(About this exercise): Looking through the records below, please work out how many lines contain "computer". Give only that number.

(Given records):
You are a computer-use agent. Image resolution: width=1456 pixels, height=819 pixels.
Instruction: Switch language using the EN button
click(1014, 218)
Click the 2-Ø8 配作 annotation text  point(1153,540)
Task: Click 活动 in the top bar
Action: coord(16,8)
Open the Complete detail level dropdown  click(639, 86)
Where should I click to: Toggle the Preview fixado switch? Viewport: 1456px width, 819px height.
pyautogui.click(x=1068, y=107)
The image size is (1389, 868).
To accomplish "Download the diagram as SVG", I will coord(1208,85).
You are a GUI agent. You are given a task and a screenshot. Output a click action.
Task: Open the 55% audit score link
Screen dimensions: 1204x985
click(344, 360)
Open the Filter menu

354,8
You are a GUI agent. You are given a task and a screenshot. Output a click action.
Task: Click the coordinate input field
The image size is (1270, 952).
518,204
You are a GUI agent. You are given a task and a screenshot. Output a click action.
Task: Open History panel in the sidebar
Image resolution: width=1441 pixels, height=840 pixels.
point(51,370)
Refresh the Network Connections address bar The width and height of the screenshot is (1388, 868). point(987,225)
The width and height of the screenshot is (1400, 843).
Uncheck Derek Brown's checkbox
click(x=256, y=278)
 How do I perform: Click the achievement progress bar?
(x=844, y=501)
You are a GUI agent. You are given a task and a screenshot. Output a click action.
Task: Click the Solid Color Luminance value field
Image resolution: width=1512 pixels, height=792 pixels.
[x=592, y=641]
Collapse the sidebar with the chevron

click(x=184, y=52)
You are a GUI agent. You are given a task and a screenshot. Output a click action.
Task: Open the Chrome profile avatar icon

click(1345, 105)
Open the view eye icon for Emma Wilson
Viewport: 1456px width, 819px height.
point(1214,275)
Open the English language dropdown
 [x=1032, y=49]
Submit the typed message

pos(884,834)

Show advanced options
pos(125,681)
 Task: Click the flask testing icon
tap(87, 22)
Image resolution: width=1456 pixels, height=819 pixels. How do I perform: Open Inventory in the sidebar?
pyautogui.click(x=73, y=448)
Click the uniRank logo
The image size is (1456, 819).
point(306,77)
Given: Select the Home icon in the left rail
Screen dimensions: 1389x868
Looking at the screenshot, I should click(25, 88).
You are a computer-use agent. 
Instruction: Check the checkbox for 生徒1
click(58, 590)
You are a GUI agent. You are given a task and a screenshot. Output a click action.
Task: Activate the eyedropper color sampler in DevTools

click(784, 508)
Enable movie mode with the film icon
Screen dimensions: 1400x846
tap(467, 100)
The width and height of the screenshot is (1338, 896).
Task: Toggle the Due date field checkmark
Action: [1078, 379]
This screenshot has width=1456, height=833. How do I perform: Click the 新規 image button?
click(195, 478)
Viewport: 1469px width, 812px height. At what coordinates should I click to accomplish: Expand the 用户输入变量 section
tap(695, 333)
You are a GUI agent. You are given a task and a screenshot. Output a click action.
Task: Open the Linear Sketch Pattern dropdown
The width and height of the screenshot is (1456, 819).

(Response below): 2